Speaking for the bench, Justice Jain said: “If there is such negligence or omission on the part of the petitioner to assert his right which, taken in conjunction with the lapse of time and other circumstances, causes prejudice to the opposite party, the high court must refuse to invoke its extra-ordinary jurisdiction and grant relief to the writ petitioner.”

The apex court judgment said this while setting aside the impugned judgment of the Madras High Court of April 18, 2001 by which it set aside the notification of Tamil Nadu housing and urban development department of March 17, 1979.

Through the notification the department sought to acquire 220 acres of land in West Madurai, Ponmein, and Madakulam for constructing houses for the poor under the Ellis Nagar Development Scheme.

The award for the acquisition of 220 acres of land was issued April 28, 1982.

M. Meiyappan and others who were affected by this land acquisition moved the high court in December 1997 challenging the acquisition of land.

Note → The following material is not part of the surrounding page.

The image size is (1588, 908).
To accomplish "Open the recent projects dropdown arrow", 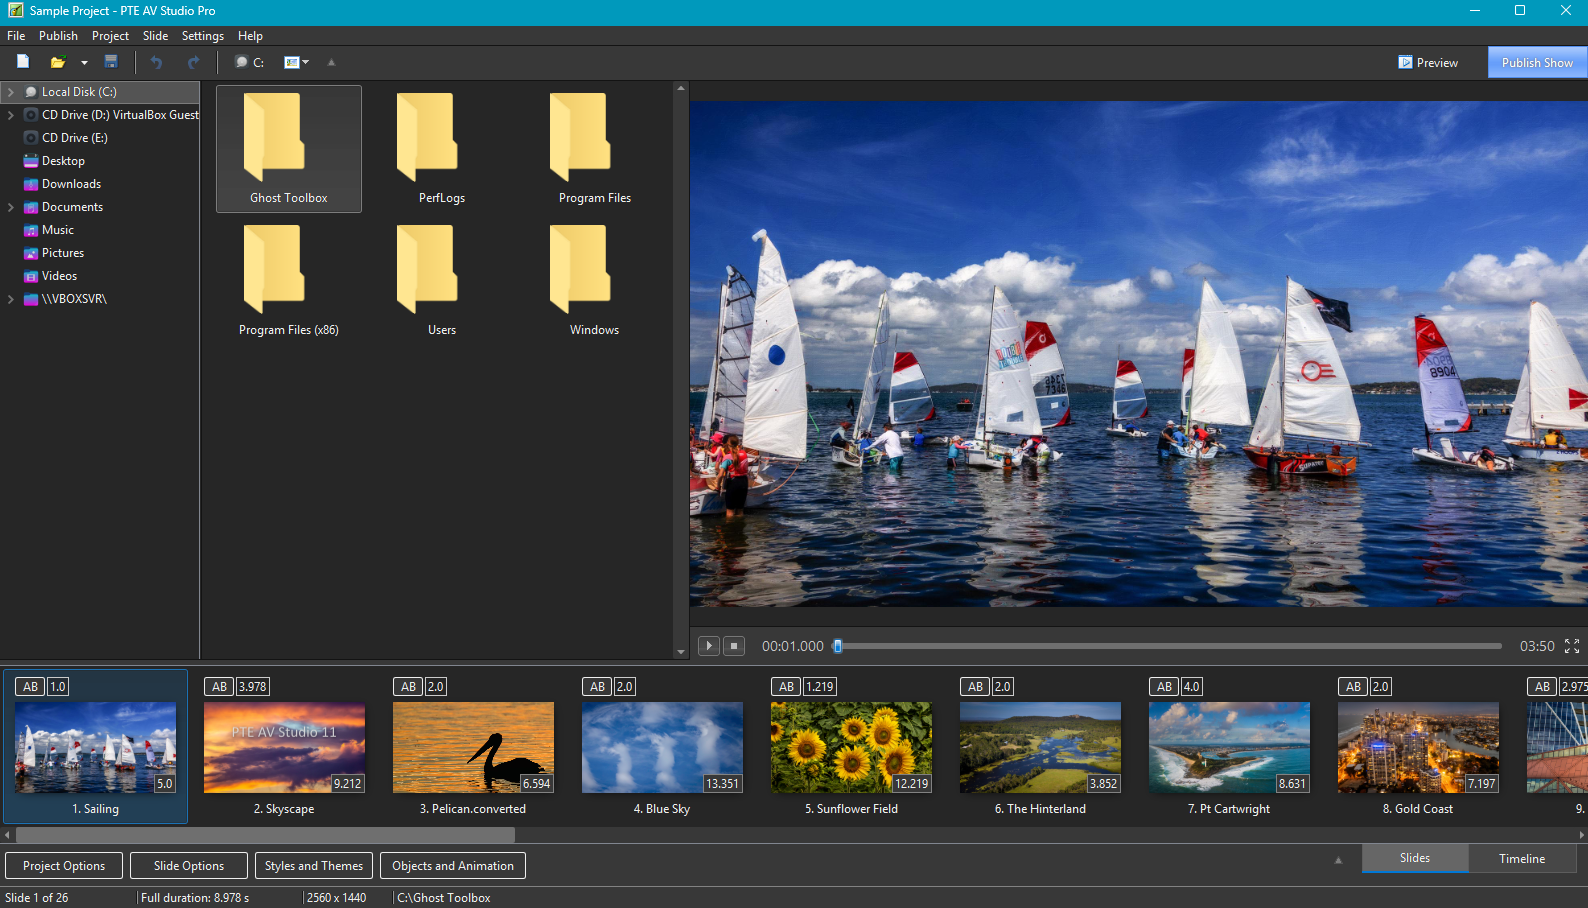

“At the outset, we must state that on the facts of this case, the high court was not justified in entertaining the writ petition. In our opinion, the writ petition must fail on the short ground that it had been filed 16 years after the award was announced by the collector,” the judgment said.

The high court should have dismissed the writ petition at the threshold on the ground of “delay and laches” — or the failure to do something at the proper time — on the part of Meiyappan and 16 others whose lands were acquired, the judgment said.

The judges said Meiyappan and others “did not furnish any explanation as to why it took them 16 years to challenge the acquisition of their lands”.

“We have no hesitation in holding that the high court ought not to have entertained the writ petition of the respondents after 16 years of the passing of the award,” the apex court said.